→ **Pixel coordinate grounding data**:
- - - -

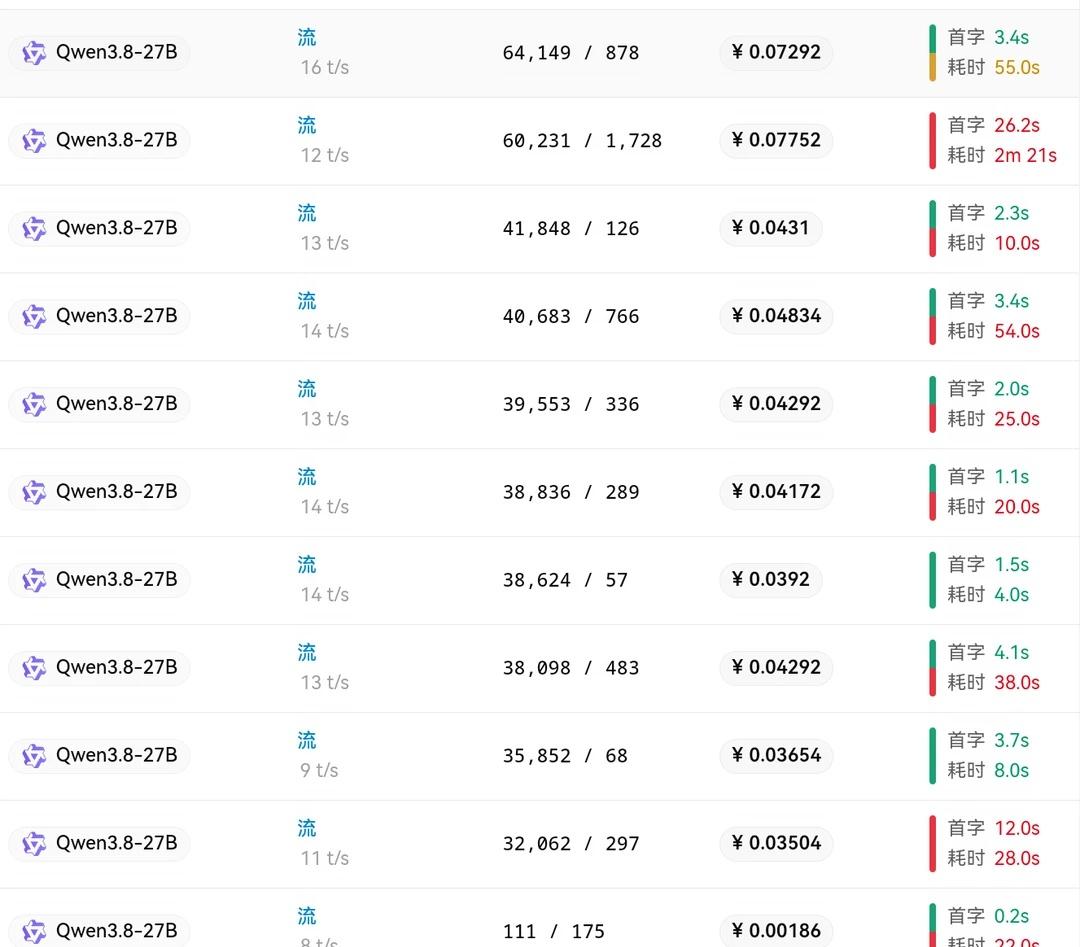Click the Qwen icon in the ¥ 0.07752 row
This screenshot has height=947, width=1080.
[x=34, y=141]
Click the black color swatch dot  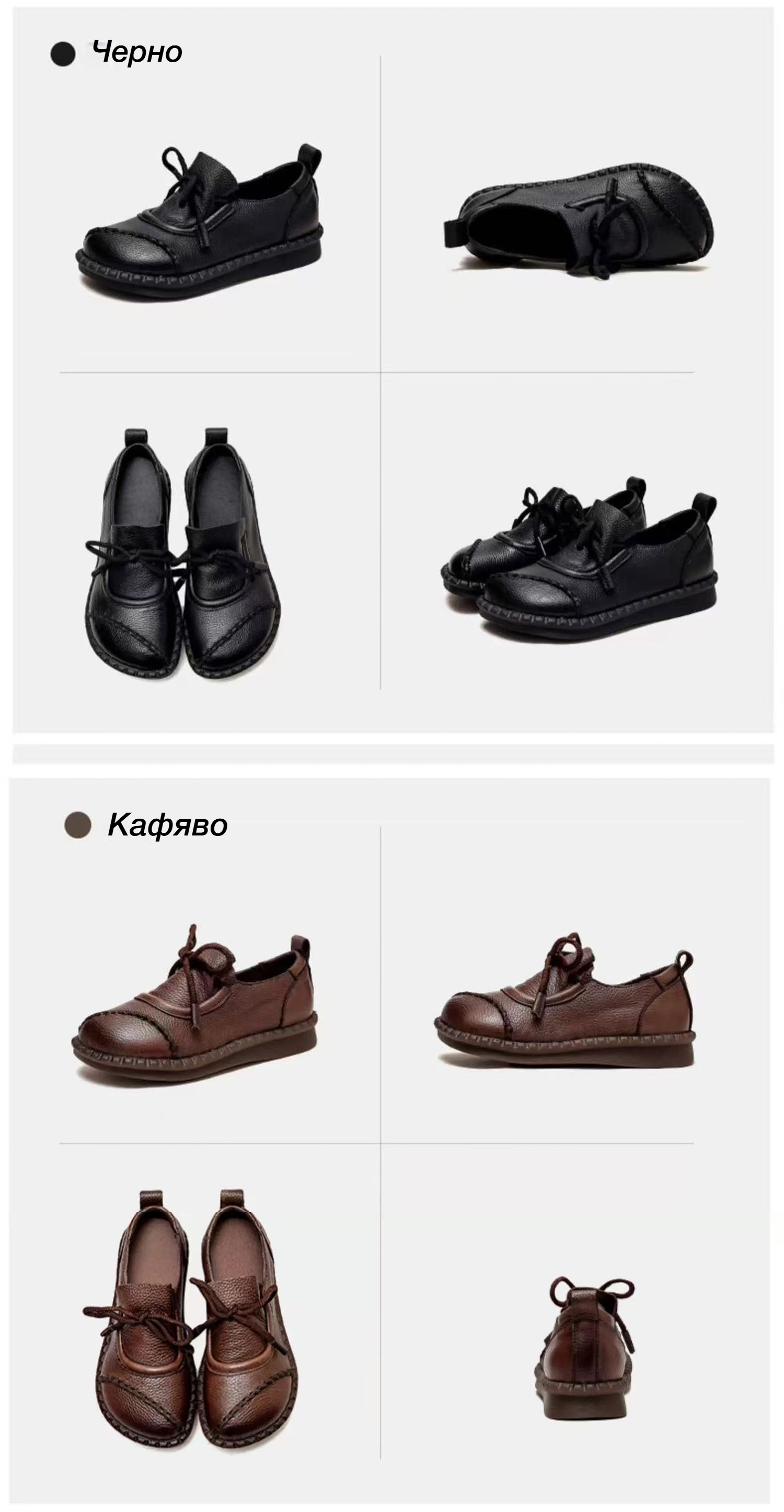point(63,54)
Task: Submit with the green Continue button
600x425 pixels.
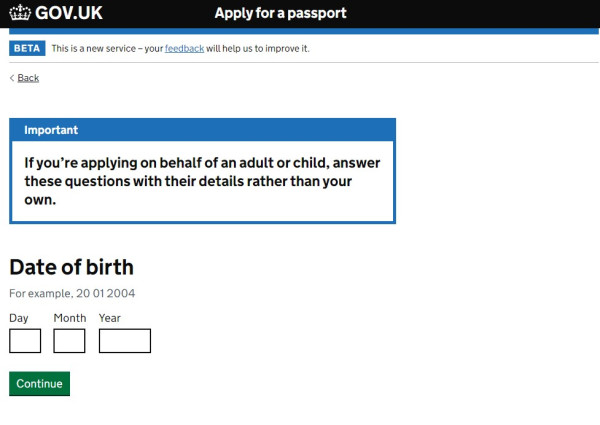Action: click(x=39, y=383)
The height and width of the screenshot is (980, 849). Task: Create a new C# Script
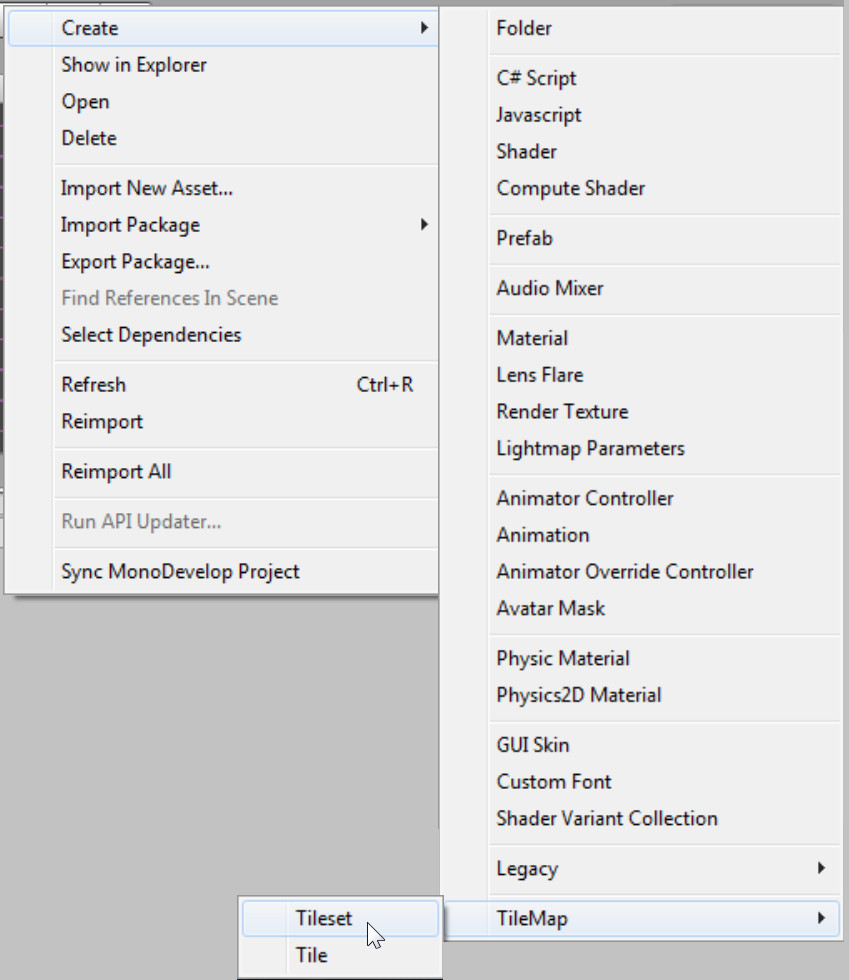pos(641,78)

- - - -

→ **What is expected**: Leave out the pictures, and retype exactly the lines from the one containing "600x425 pixels." through the final line of the data.

→ **Exercise response**:
600x425 pixels.
Action: click(x=39, y=383)
The height and width of the screenshot is (980, 849). Task: Create a new C# Script
pos(641,78)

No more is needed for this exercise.